Online Only, posted 5.31.11

Every day Poets & Writers Magazine scans the headlines—from publishing reports to academic announcements to literary dispatches—for all the news that creative writers need to know. Here are today's stories:

Poet and recording artist Gil Scott-Heron, whose influence reached from protest culture to hip hop, died on Friday at the age of sixty-two. (New York Times)

Flavorwire takes Amazon's most literary cities list a step further, offering a tour of books that encapsulate each locale, from Arlington, Virginia, to Cambridge, Massachusetts.

Fiction blog Joyland responds to Esquire's male-author-heavy list of books all men should read with its own two hundred fifty essential titles for men, by women.
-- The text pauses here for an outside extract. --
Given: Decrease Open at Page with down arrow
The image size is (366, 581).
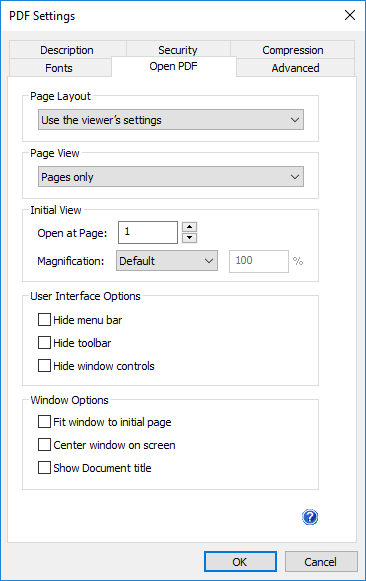Looking at the screenshot, I should tap(189, 238).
Katherine Dunn's Geek Love, Mary Gaitskill's Bad Behavior, and Zadie Smith's White Teeth all make the list.

Unbound, a crowdfunded publishing venture that asks readers to back authors' new book projects, signs on Booker Prize finalist Tibor Fischer and comic writer Terry Jones (of Monty Python fame), among others. (Guardian)

Johnson County, Iowa, home to Iowa City, is hosting an installation of book statues, with tributes to major tomes unveiled on June 3. (Seattle Post-Intelligencer)
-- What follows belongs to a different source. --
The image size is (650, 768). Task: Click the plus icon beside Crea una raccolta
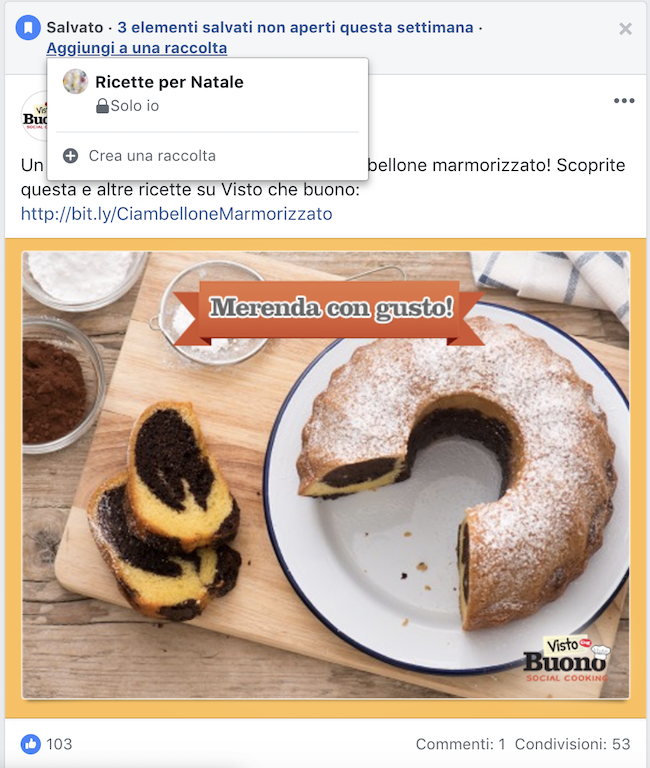71,156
Erica Jong's daughter reflects on why she might be her mother's "worst bourgeois nightmare." (Salon)

Former U.S. poet laureate Robert Pinsky thinks poets should be aware of the Twittersphere (and maybe even practice the art of tweeting). (Big Think)

Isthebookdead.com answers one of the most pressing questions of our literary era. (via Book Bench)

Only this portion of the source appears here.